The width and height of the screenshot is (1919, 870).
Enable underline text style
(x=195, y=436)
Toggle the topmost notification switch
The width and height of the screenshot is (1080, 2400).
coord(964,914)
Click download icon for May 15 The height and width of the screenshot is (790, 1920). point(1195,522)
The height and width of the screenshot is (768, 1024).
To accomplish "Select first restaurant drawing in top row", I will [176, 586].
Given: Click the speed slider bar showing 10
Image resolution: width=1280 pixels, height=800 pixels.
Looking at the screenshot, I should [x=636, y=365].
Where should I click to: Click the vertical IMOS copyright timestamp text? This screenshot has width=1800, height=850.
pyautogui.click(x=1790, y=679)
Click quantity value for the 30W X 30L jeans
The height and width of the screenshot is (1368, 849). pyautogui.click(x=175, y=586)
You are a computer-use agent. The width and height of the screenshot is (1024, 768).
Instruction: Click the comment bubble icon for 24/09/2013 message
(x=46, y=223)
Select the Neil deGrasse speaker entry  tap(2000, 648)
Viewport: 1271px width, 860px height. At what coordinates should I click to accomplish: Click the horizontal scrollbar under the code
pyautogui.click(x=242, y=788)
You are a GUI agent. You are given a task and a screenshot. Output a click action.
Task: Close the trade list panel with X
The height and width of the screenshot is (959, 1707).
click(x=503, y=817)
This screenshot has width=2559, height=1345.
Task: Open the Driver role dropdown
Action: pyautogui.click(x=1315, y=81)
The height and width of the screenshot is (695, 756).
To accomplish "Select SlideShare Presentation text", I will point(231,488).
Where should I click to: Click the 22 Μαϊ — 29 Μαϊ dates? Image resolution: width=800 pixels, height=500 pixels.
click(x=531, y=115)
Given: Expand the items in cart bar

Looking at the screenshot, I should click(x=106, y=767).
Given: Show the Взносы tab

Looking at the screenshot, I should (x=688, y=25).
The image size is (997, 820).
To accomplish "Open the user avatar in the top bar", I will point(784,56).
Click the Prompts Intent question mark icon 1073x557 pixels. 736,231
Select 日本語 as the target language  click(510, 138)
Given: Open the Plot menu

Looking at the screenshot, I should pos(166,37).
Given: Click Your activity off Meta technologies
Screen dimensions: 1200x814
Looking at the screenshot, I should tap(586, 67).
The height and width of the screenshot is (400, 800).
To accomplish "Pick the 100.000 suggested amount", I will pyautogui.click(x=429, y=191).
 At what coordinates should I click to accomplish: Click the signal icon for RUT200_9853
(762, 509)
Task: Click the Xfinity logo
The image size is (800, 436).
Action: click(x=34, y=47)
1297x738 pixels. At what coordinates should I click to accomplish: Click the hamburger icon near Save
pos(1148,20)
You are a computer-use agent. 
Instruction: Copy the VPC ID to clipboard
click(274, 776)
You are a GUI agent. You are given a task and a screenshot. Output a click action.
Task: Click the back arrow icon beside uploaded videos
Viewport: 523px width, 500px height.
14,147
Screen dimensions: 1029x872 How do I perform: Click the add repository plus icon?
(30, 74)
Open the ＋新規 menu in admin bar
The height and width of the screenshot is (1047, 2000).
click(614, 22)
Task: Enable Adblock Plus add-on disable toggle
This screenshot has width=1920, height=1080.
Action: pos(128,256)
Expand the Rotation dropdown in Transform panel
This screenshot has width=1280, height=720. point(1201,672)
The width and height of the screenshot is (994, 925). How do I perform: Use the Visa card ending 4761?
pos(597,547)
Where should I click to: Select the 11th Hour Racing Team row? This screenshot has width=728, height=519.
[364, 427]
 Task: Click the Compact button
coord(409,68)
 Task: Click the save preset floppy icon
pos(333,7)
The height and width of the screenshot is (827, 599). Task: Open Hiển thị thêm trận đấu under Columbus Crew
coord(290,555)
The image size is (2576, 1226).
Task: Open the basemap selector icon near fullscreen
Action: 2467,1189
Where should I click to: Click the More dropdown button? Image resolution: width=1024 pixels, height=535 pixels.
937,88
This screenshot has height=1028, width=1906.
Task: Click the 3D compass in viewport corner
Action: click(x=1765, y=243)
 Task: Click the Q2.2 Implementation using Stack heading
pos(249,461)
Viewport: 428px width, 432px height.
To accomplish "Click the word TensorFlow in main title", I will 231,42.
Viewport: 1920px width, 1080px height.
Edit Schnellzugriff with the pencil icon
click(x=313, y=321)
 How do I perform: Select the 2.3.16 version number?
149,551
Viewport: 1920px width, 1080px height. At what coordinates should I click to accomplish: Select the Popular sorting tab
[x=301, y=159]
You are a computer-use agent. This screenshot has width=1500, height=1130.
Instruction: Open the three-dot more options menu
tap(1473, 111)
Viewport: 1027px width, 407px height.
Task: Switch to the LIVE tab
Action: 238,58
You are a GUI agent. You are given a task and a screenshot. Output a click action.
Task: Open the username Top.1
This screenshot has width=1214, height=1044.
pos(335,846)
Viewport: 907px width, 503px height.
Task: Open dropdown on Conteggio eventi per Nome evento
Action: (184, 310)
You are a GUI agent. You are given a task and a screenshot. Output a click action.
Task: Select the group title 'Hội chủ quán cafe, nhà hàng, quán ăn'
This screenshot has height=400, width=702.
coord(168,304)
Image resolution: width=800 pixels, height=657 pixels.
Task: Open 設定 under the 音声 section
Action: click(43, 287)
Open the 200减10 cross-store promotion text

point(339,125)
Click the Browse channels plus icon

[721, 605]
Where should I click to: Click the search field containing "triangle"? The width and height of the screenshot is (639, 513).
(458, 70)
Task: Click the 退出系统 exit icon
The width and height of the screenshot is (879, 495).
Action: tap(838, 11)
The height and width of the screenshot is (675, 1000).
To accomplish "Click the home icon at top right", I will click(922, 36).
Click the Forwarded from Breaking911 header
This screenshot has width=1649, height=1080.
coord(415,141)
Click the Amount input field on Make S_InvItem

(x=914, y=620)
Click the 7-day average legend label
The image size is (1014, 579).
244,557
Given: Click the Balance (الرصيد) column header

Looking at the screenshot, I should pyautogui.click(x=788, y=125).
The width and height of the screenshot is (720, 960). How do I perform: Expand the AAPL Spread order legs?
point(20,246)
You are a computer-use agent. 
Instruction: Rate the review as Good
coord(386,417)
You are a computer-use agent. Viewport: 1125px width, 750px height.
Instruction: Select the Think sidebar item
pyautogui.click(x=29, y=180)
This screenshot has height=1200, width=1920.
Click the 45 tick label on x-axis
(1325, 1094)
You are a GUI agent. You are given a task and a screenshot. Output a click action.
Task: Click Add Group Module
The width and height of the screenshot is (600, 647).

···

Objective: Rewrite all of the data above, changing "computer-use agent" to "desktop automation agent" everywhere and leaving everything else as it is.

Response below:
The width and height of the screenshot is (1919, 870).
Enable underline text style
(x=195, y=436)
Toggle the topmost notification switch
The width and height of the screenshot is (1080, 2400).
coord(964,914)
Click download icon for May 15 The height and width of the screenshot is (790, 1920). point(1195,522)
The height and width of the screenshot is (768, 1024).
To accomplish "Select first restaurant drawing in top row", I will [176, 586].
Given: Click the speed slider bar showing 10
Image resolution: width=1280 pixels, height=800 pixels.
Looking at the screenshot, I should [x=636, y=365].
Where should I click to: Click the vertical IMOS copyright timestamp text? This screenshot has width=1800, height=850.
pyautogui.click(x=1790, y=679)
Click quantity value for the 30W X 30L jeans
The height and width of the screenshot is (1368, 849). pyautogui.click(x=175, y=586)
You are a desktop automation agent. The width and height of the screenshot is (1024, 768).
Instruction: Click the comment bubble icon for 24/09/2013 message
(x=46, y=223)
Select the Neil deGrasse speaker entry  tap(2000, 648)
Viewport: 1271px width, 860px height. At what coordinates should I click to accomplish: Click the horizontal scrollbar under the code
pyautogui.click(x=242, y=788)
You are a GUI agent. You are given a task and a screenshot. Output a click action.
Task: Close the trade list panel with X
The height and width of the screenshot is (959, 1707).
click(x=503, y=817)
This screenshot has width=2559, height=1345.
Task: Open the Driver role dropdown
Action: pyautogui.click(x=1315, y=81)
The height and width of the screenshot is (695, 756).
To accomplish "Select SlideShare Presentation text", I will point(231,488).
Where should I click to: Click the 22 Μαϊ — 29 Μαϊ dates? Image resolution: width=800 pixels, height=500 pixels.
click(x=531, y=115)
Given: Expand the items in cart bar

Looking at the screenshot, I should click(x=106, y=767).
Given: Show the Взносы tab

Looking at the screenshot, I should (x=688, y=25).
The image size is (997, 820).
To accomplish "Open the user avatar in the top bar", I will point(784,56).
Click the Prompts Intent question mark icon 1073x557 pixels. 736,231
Select 日本語 as the target language  click(510, 138)
Given: Open the Plot menu

Looking at the screenshot, I should pos(166,37).
Given: Click Your activity off Meta technologies
Screen dimensions: 1200x814
Looking at the screenshot, I should tap(586, 67).
The height and width of the screenshot is (400, 800).
To accomplish "Pick the 100.000 suggested amount", I will pyautogui.click(x=429, y=191).
 At what coordinates should I click to accomplish: Click the signal icon for RUT200_9853
(762, 509)
Task: Click the Xfinity logo
The image size is (800, 436).
Action: click(x=34, y=47)
1297x738 pixels. At what coordinates should I click to accomplish: Click the hamburger icon near Save
pos(1148,20)
You are a desktop automation agent. 
Instruction: Copy the VPC ID to clipboard
click(274, 776)
You are a GUI agent. You are given a task and a screenshot. Output a click action.
Task: Click the back arrow icon beside uploaded videos
Viewport: 523px width, 500px height.
14,147
Screen dimensions: 1029x872 How do I perform: Click the add repository plus icon?
(30, 74)
Open the ＋新規 menu in admin bar
The height and width of the screenshot is (1047, 2000).
click(614, 22)
Task: Enable Adblock Plus add-on disable toggle
This screenshot has width=1920, height=1080.
Action: pos(128,256)
Expand the Rotation dropdown in Transform panel
This screenshot has width=1280, height=720. point(1201,672)
The width and height of the screenshot is (994, 925). How do I perform: Use the Visa card ending 4761?
pos(597,547)
Where should I click to: Select the 11th Hour Racing Team row? This screenshot has width=728, height=519.
[364, 427]
 Task: Click the Compact button
coord(409,68)
 Task: Click the save preset floppy icon
pos(333,7)
The height and width of the screenshot is (827, 599). Task: Open Hiển thị thêm trận đấu under Columbus Crew
coord(290,555)
The image size is (2576, 1226).
Task: Open the basemap selector icon near fullscreen
Action: 2467,1189
Where should I click to: Click the More dropdown button? Image resolution: width=1024 pixels, height=535 pixels.
937,88
This screenshot has height=1028, width=1906.
Task: Click the 3D compass in viewport corner
Action: click(x=1765, y=243)
 Task: Click the Q2.2 Implementation using Stack heading
pos(249,461)
Viewport: 428px width, 432px height.
To accomplish "Click the word TensorFlow in main title", I will 231,42.
Viewport: 1920px width, 1080px height.
Edit Schnellzugriff with the pencil icon
click(x=313, y=321)
 How do I perform: Select the 2.3.16 version number?
149,551
Viewport: 1920px width, 1080px height. At what coordinates should I click to accomplish: Select the Popular sorting tab
[x=301, y=159]
You are a desktop automation agent. This screenshot has width=1500, height=1130.
Instruction: Open the three-dot more options menu
tap(1473, 111)
Viewport: 1027px width, 407px height.
Task: Switch to the LIVE tab
Action: 238,58
You are a GUI agent. You are given a task and a screenshot. Output a click action.
Task: Open the username Top.1
This screenshot has width=1214, height=1044.
pos(335,846)
Viewport: 907px width, 503px height.
Task: Open dropdown on Conteggio eventi per Nome evento
Action: (184, 310)
You are a GUI agent. You are given a task and a screenshot. Output a click action.
Task: Select the group title 'Hội chủ quán cafe, nhà hàng, quán ăn'
This screenshot has height=400, width=702.
coord(168,304)
Image resolution: width=800 pixels, height=657 pixels.
Task: Open 設定 under the 音声 section
Action: click(43, 287)
Open the 200减10 cross-store promotion text

point(339,125)
Click the Browse channels plus icon

[721, 605]
Where should I click to: Click the search field containing "triangle"? The width and height of the screenshot is (639, 513).
(458, 70)
Task: Click the 退出系统 exit icon
The width and height of the screenshot is (879, 495).
Action: tap(838, 11)
The height and width of the screenshot is (675, 1000).
To accomplish "Click the home icon at top right", I will click(922, 36).
Click the Forwarded from Breaking911 header
This screenshot has width=1649, height=1080.
coord(415,141)
Click the Amount input field on Make S_InvItem

(x=914, y=620)
Click the 7-day average legend label
The image size is (1014, 579).
244,557
Given: Click the Balance (الرصيد) column header

Looking at the screenshot, I should pyautogui.click(x=788, y=125).
The width and height of the screenshot is (720, 960). How do I perform: Expand the AAPL Spread order legs?
point(20,246)
You are a desktop automation agent. 
Instruction: Rate the review as Good
coord(386,417)
You are a desktop automation agent. Viewport: 1125px width, 750px height.
Instruction: Select the Think sidebar item
pyautogui.click(x=29, y=180)
This screenshot has height=1200, width=1920.
Click the 45 tick label on x-axis
(1325, 1094)
You are a GUI agent. You are given a task and a screenshot. Output a click action.
Task: Click Add Group Module
The width and height of the screenshot is (600, 647).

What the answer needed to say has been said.